How to effectively code MATCH INDEX in r (equivalent to excel)?(如何在r中有效编码匹配索引(相当于EXCEL)？)-6ren

How to effectively code MATCH INDEX in r (equivalent to excel)?(如何在r中有效编码匹配索引(相当于EXCEL)？)

转载作者：bug小助手更新时间：2023-10-24 17:54:25

I have two different excel spreadsheets (input and output files). Instead of using the match index functions directly in excel, I would like to use a r script to look up for the values in my matrix in the input file and store the values in the correct cell in my output file.
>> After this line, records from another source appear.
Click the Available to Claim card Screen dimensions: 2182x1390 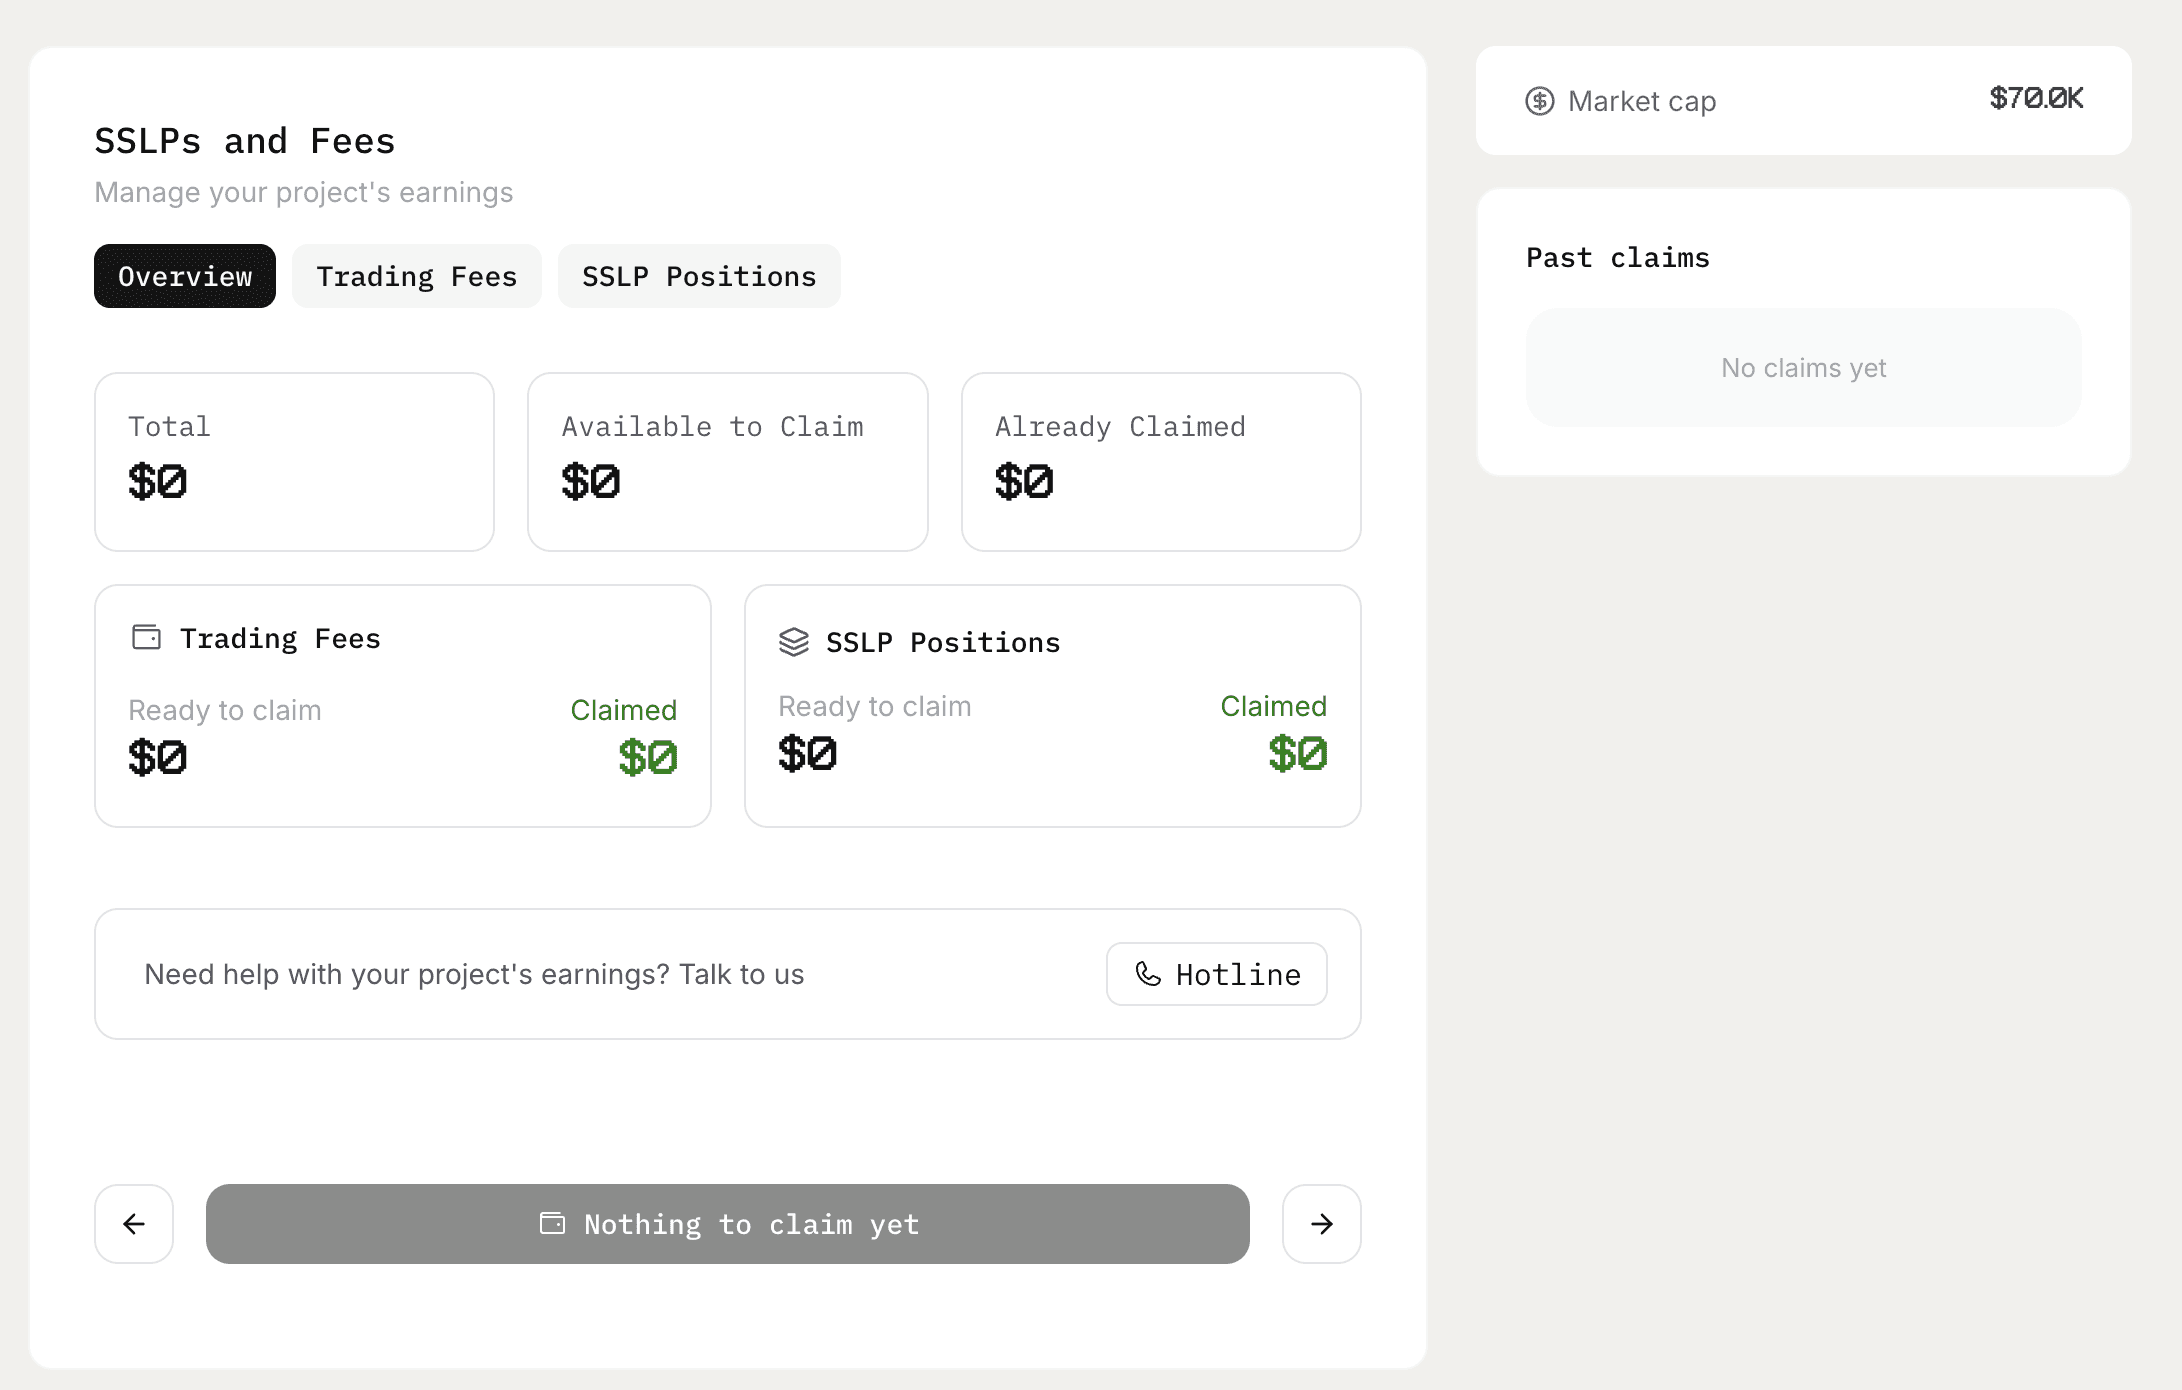tap(727, 462)
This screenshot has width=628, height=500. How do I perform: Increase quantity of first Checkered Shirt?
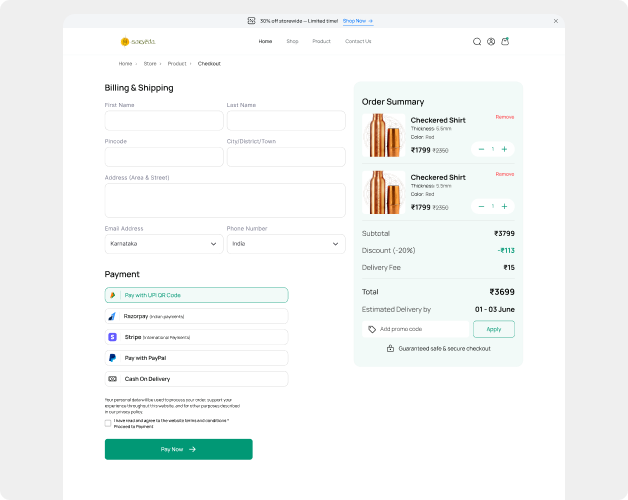click(x=504, y=149)
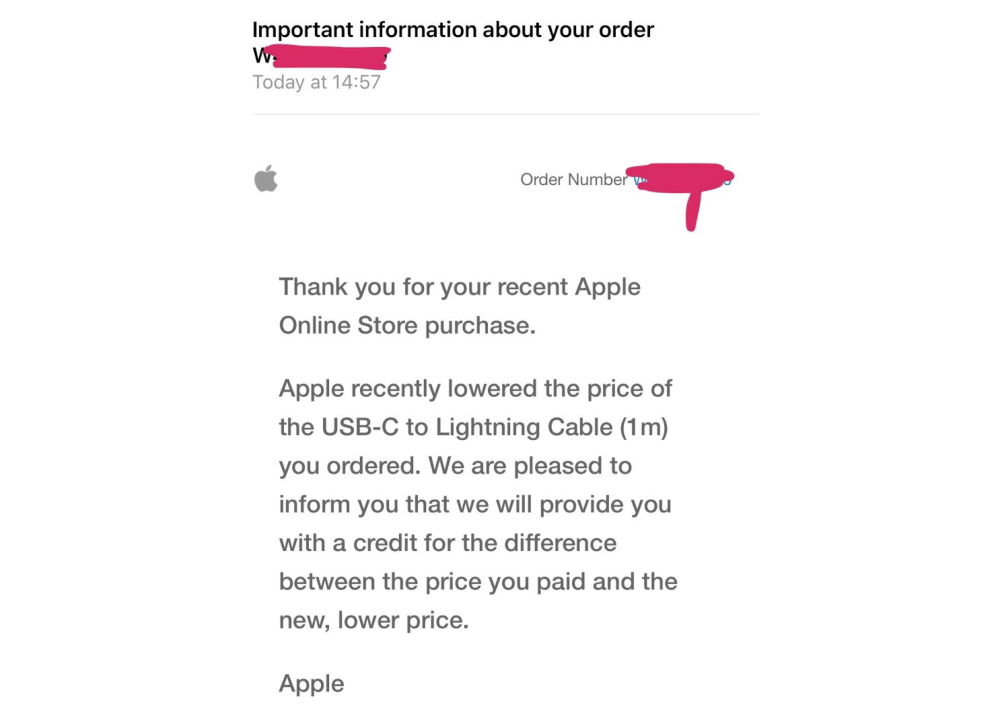The image size is (1000, 707).
Task: Click the "between the price you paid and the" line
Action: pos(478,582)
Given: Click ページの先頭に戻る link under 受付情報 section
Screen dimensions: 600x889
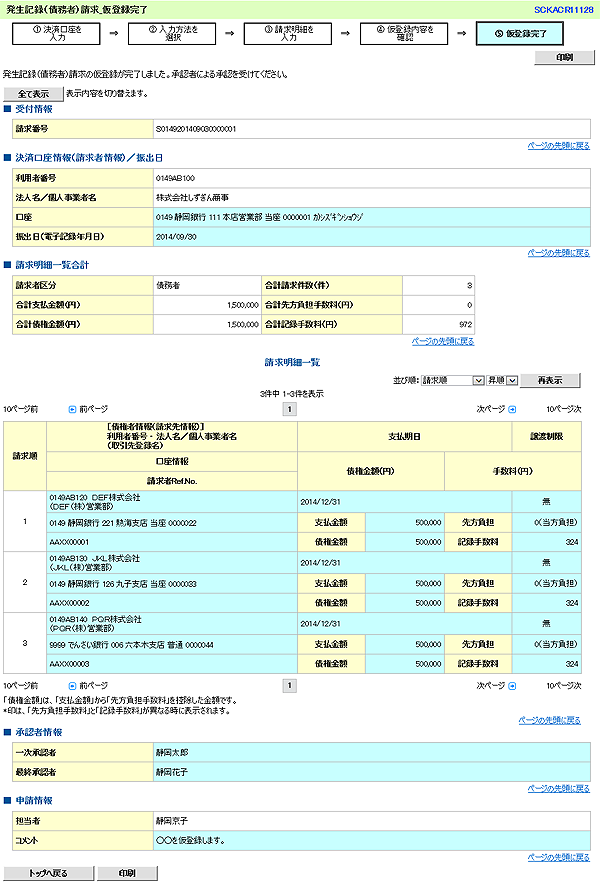Looking at the screenshot, I should pos(557,145).
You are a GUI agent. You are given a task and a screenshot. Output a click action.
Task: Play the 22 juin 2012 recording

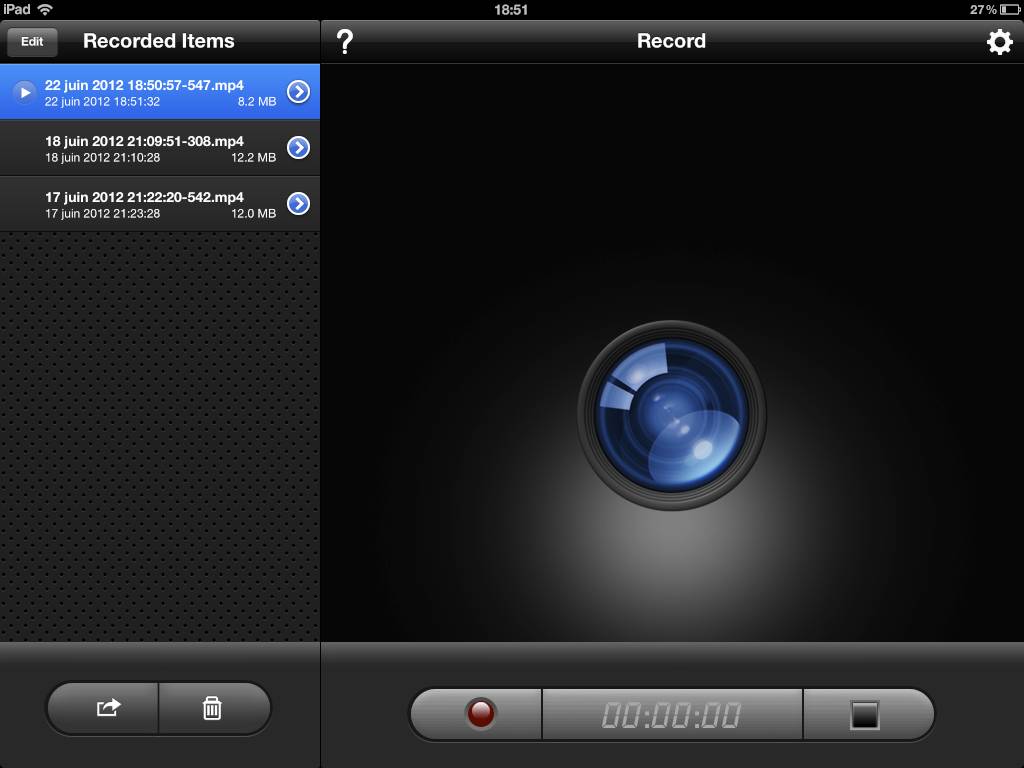[x=25, y=92]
我有两个不同的Excel电子表格(输入和输出文件)。我不想直接在EXCEL中使用匹配索引函数，而是使用r脚本在输入文件中查找矩阵中的值，并将这些值存储在输出文件的正确单元格中。

My input file consists of a matrix (columns and rows) and my output file, too. However, the matrix in the output file is "transposed" and the names of the columns and rows may be arranged in a different order. Hence, I need to use a two-dimensional lookup to find the values in the input file and store them in my output file.

我的输入文件也由一个矩阵(列和行)和输出文件组成。但是，输出文件中的矩阵被“转置”，列和行的名称可能会以不同的顺序排列。因此，我需要使用二维查找来查找输入文件中的值，并将它们存储在输出文件中。

Suppose this this my input file (fictitious numbers for illustration):

假设这是我的输入文件(为了说明，虚构的数字)：

Suppose this is my output file:

假设这是我的输出文件：

How can I implement the lookup in r such that the values from my input file are correctly entered in the corresponding cells in the output file using r script? I've stored both my excel files as dataframes.

如何实现r中的查找，以便使用r脚本将输入文件中的值正确地输入到输出文件的相应单元格中？我已经将我的两个EXCEL文件存储为数据帧。

Your help is highly valuable. Thank you!

你的帮助非常宝贵。谢谢!


#clearing workspace
rm(list=ls())

# Load required libraries
library(openxlsx)

# get username 
username <- Sys.getenv("USER")

# Load input and output Excel files
input_file <- paste0("/Users/", username, "/Downloads/input_file.xlsx", collapse = "")
output_file <- paste0("/Users/", username, "/Desktop/output_file.xlsx", collapse = "")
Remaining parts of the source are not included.